No one understood this better than Rowland Feilding, who had just returned from leave. Time after time, his letters home are a touchstone of reasonableness and compassion — qualities always elusive, and never more so in a world which was given over to despair.

Lieutenant Colonel Feilding

Back in the line, he discovered that there had been a couple of recent incidents in which wiring parties had been fired on mistakenly by their own side, and the new Brigadier had made a “good deal of fuss”. In consequence, sentries became even more cautious.

12th January The double sentries on duty in the sunken road heard, but in the darkness did not see, a movement in front of them. Hesitating to shoot, they challenged. The immediate reply was a volley of hand-grenades. Private Mayne, who had charge of the Lewis gun, was hit ‘all over’, in many parts, including the stomach. His left arm was reduced to pulp. Nevertheless, he struggled up, and leaning against the parapet, with his injured hand discharged a full magazine (forty-seven rounds) into the enemy, who broke, not a man reaching our trench. Then he collapsed and fell insensible across his gun.
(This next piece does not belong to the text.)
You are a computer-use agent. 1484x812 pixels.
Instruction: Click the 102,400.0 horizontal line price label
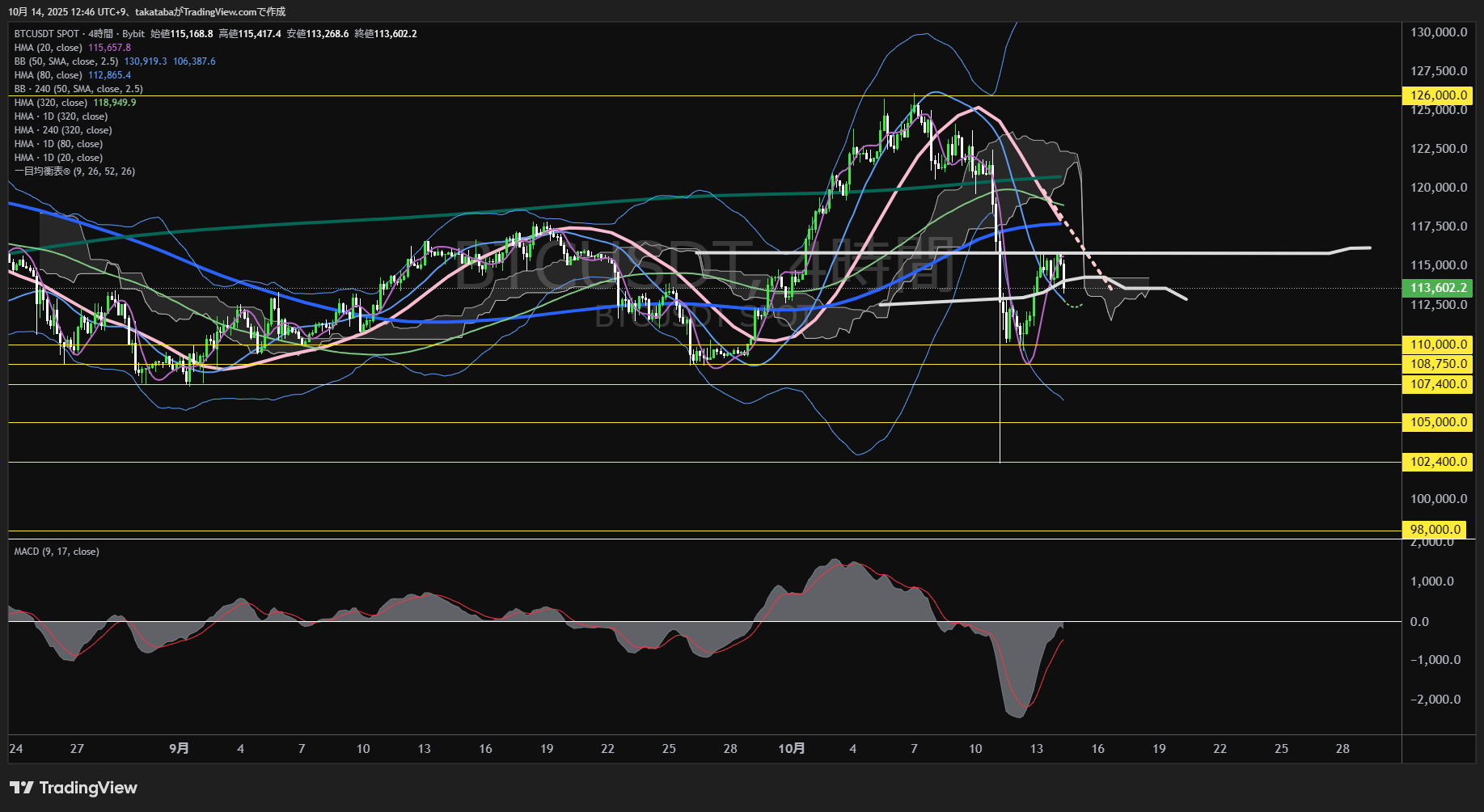click(1438, 462)
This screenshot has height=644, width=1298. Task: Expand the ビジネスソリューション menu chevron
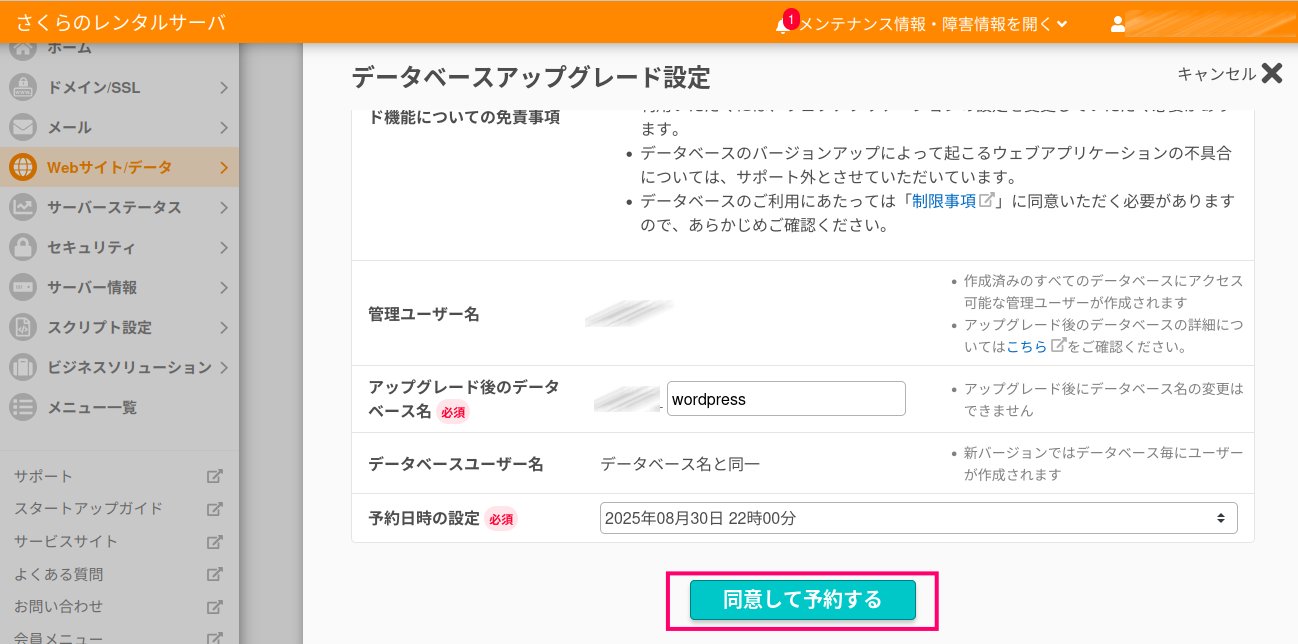224,368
The second sentry’s foot was so badly shattered that it had to be amputated in the trench. The doctor has just told me that he performed this operation without chloroform, which was unnecessary owing to the man’s numbed condition, and that while he did it the man himself looked on, smoking a cigarette, and with true Irish courtesy thanked him for his kindness when it was over.

Words cannot express my feelings of admiration for Private Mayne’s magnificent act of gallantry, which I consider well worthy of the V.C. It is, however, improbable that he will live to enjoy any decoration that may be conferred upon him.
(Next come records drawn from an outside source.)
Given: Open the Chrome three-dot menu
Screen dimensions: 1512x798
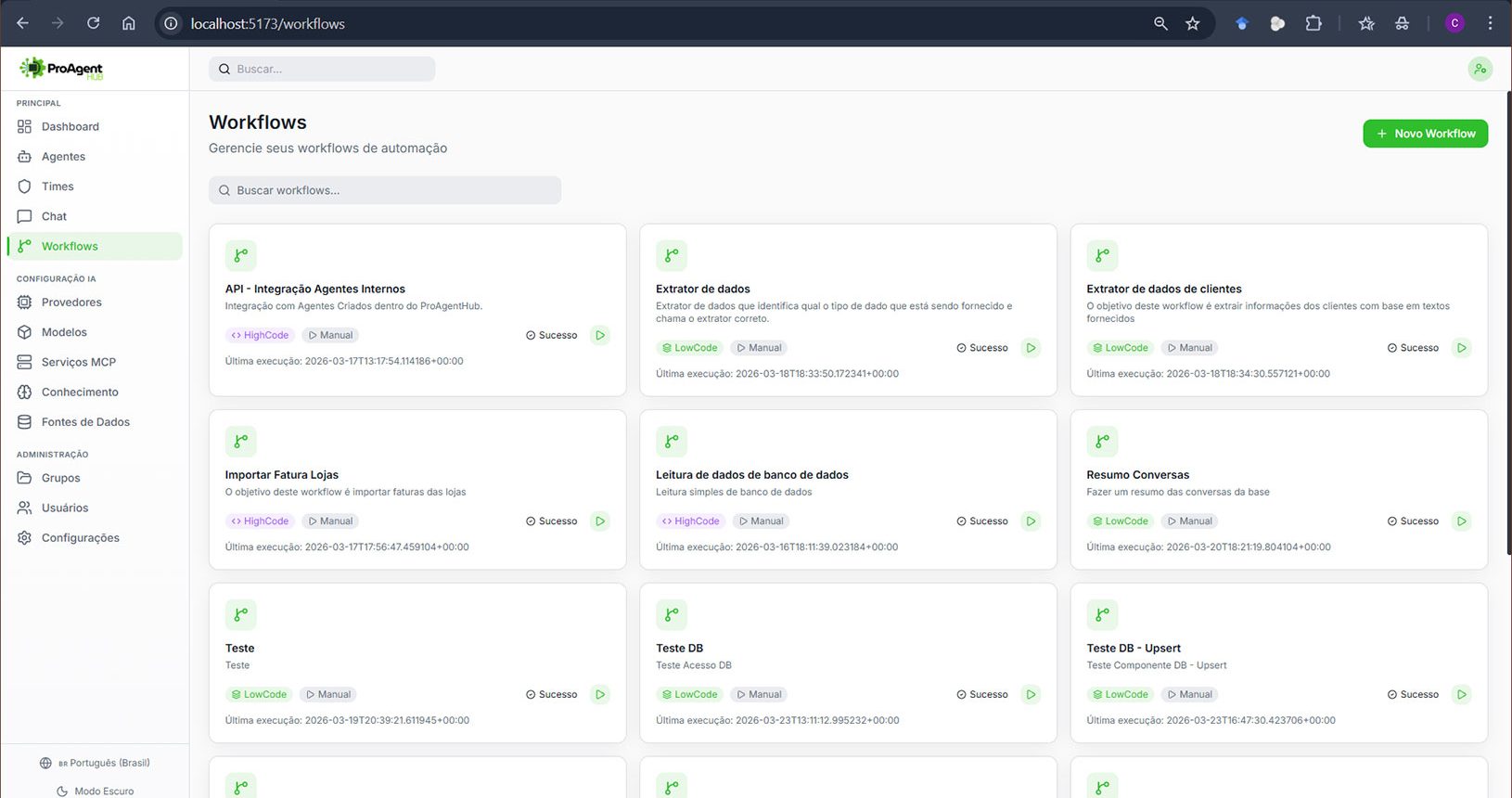Looking at the screenshot, I should 1490,23.
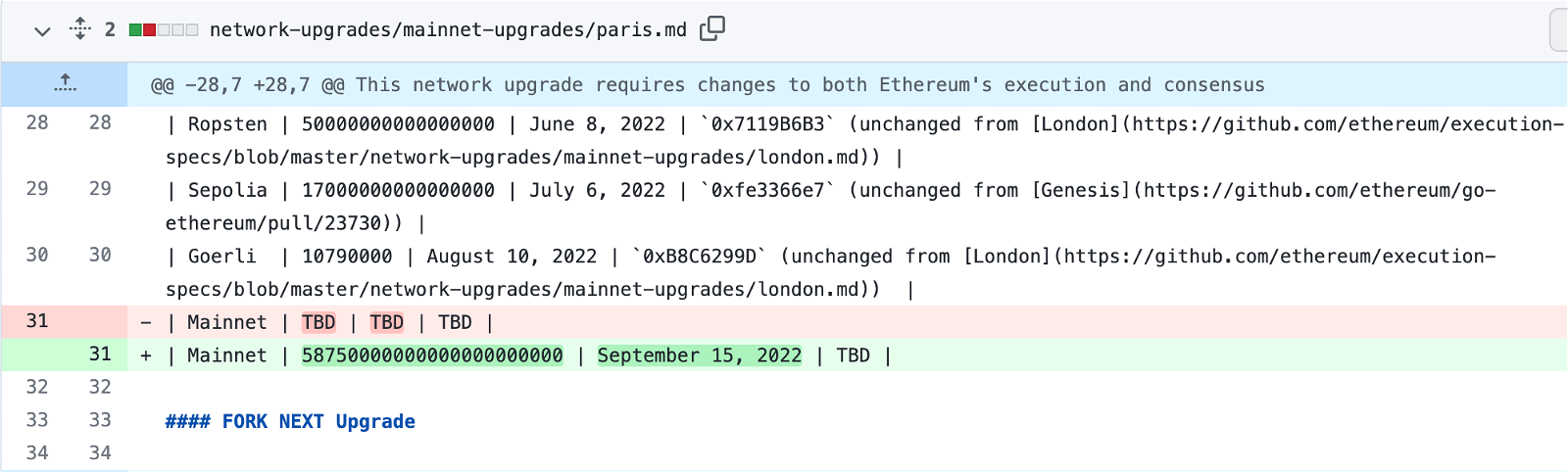Copy the paris.md file path icon
Image resolution: width=1568 pixels, height=472 pixels.
[x=712, y=29]
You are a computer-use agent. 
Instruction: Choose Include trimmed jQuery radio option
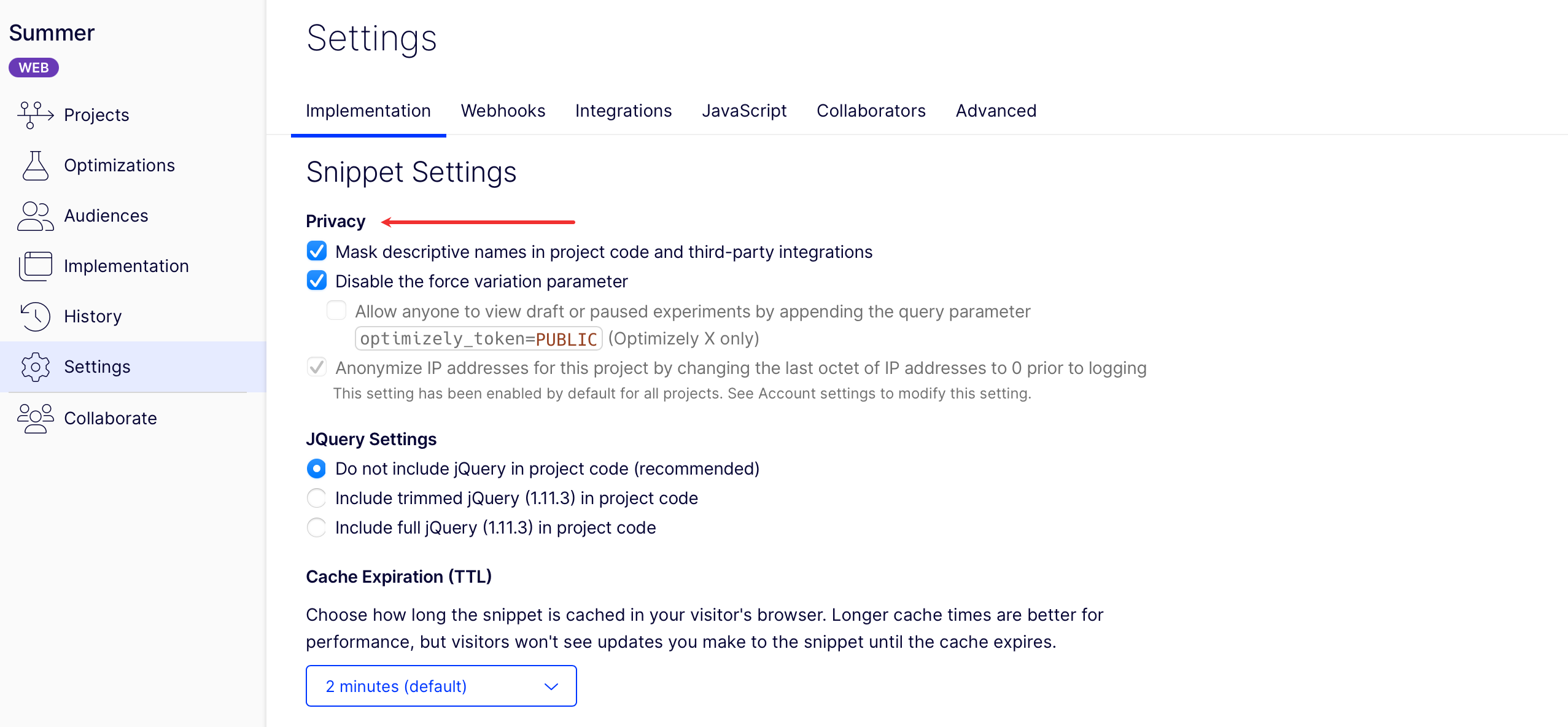(316, 497)
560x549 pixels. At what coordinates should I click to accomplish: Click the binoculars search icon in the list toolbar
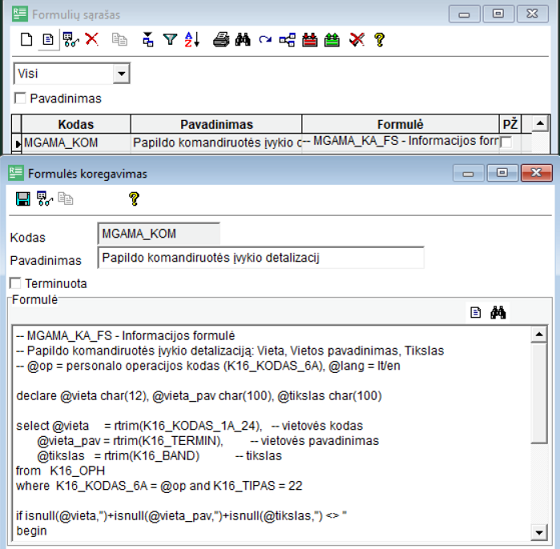click(243, 39)
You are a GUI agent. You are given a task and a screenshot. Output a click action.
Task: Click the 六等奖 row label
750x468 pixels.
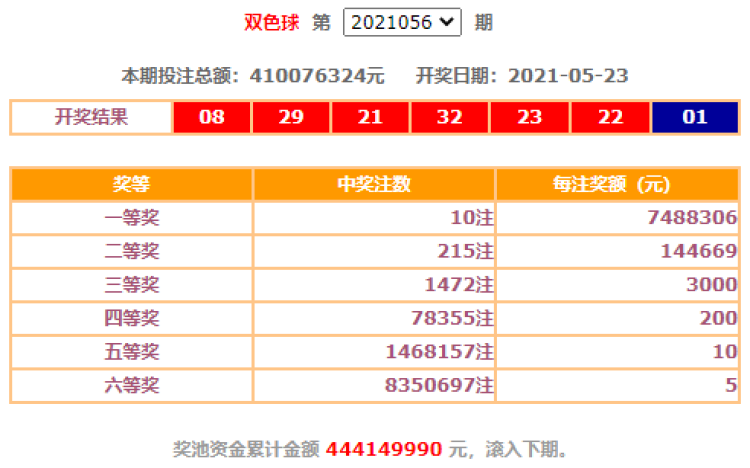(131, 385)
The incident of the morning before last had so filled me with pride of the battalion that I confess I have been aghast at receiving — instead of any acknowledgement of the successful and heroic repulse of the German raiders by Private Mayne and his companion —  the following memorandum, which has been circulated in the Division. I quote from memory:

‘Another instance has occurred of an enemy patrol reaching within bombing distance of our line. This must not occur again. Our patrols must meet the enemy patrols boldly in Noman’s Land,’ etc., etc.

How simple and how grand it sounds! I think I can see the writer, with his scarlet tabs, seated in his nice office 7 or 8 miles behind the line, penning this pompous admonition.

So Private Mayne, it seems, will go unrecognised and unrewarded. In the meantime he has died, and I can only say, ‘God rest his soul’!